Stored data

▽

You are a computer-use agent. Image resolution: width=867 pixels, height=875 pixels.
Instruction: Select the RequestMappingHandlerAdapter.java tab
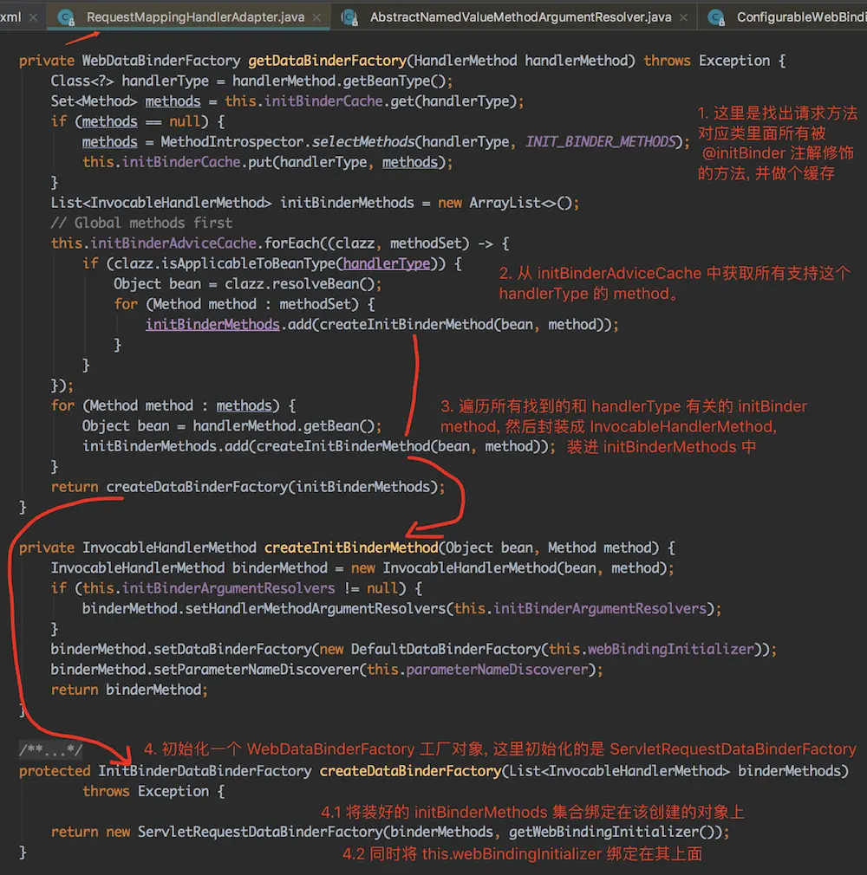click(195, 17)
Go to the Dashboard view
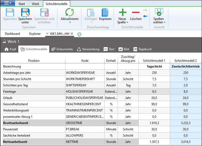The image size is (202, 146). (12, 34)

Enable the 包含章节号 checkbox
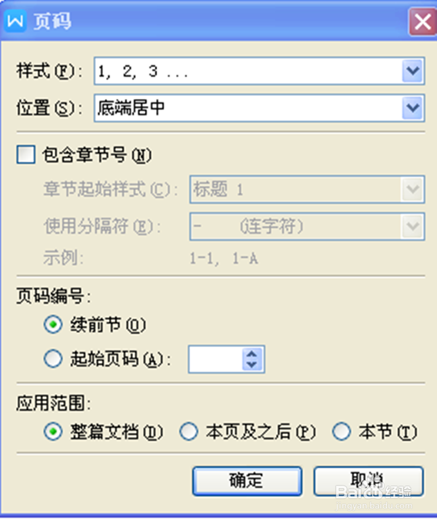click(x=25, y=155)
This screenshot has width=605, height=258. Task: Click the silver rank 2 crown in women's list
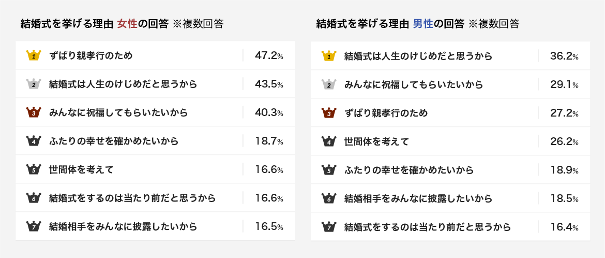34,84
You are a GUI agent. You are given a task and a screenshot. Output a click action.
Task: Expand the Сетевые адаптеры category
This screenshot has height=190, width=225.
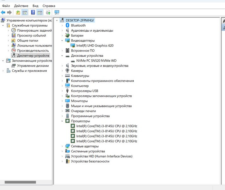click(x=62, y=146)
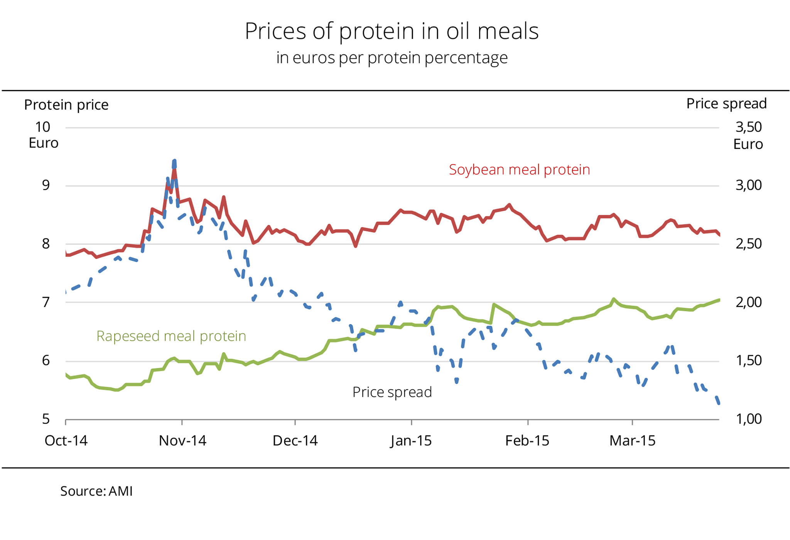The height and width of the screenshot is (540, 790).
Task: Select the 'Soybean meal protein' series label
Action: tap(519, 170)
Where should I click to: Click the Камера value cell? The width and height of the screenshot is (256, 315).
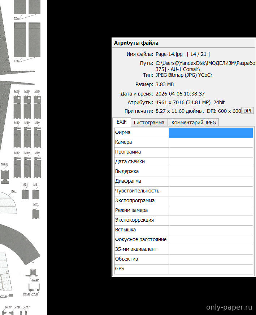pos(211,142)
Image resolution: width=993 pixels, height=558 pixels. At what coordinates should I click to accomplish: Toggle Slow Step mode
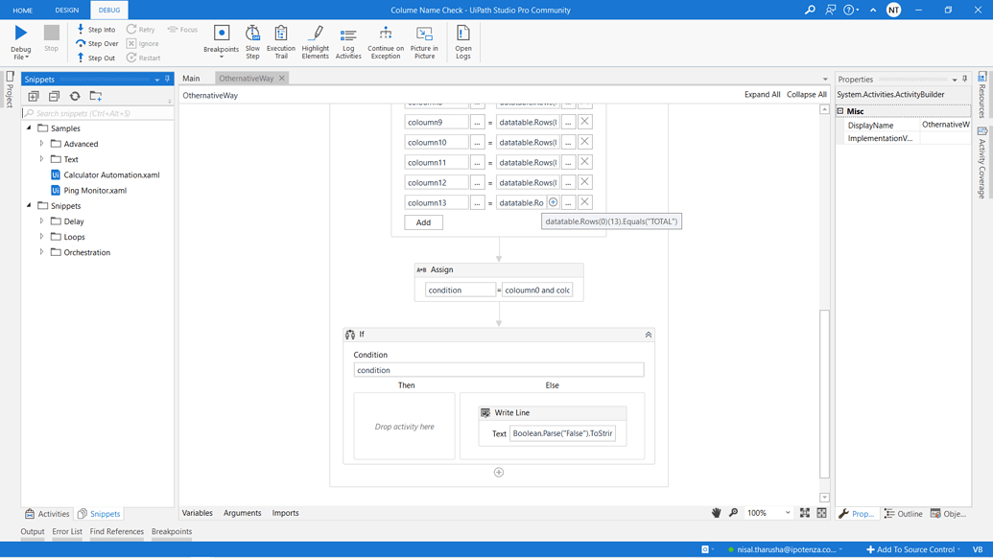pos(252,38)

△

* [Problem to solve]: Without the pictures, return all the entries above exactly as they stand.

* [Response for this exercise]:
You are a computer-use agent. Image resolution: width=867 pixels, height=875 pixels.
Instruction: Select the RequestMappingHandlerAdapter.java tab
click(195, 17)
Go to the Dashboard view
The image size is (202, 146). (12, 34)

Enable the 包含章节号 checkbox
click(x=25, y=155)
This screenshot has width=605, height=258. Task: Click the silver rank 2 crown in women's list
34,84
You are a GUI agent. You are given a task and a screenshot. Output a click action.
Task: Expand the Сетевые адаптеры category
This screenshot has height=190, width=225.
click(x=62, y=146)
The height and width of the screenshot is (540, 790).
Task: Select the 'Soybean meal protein' series label
Action: tap(519, 170)
Where should I click to: Click the Камера value cell? The width and height of the screenshot is (256, 315).
pos(211,142)
Image resolution: width=993 pixels, height=558 pixels. At what coordinates should I click to accomplish: Toggle Slow Step mode
pos(252,38)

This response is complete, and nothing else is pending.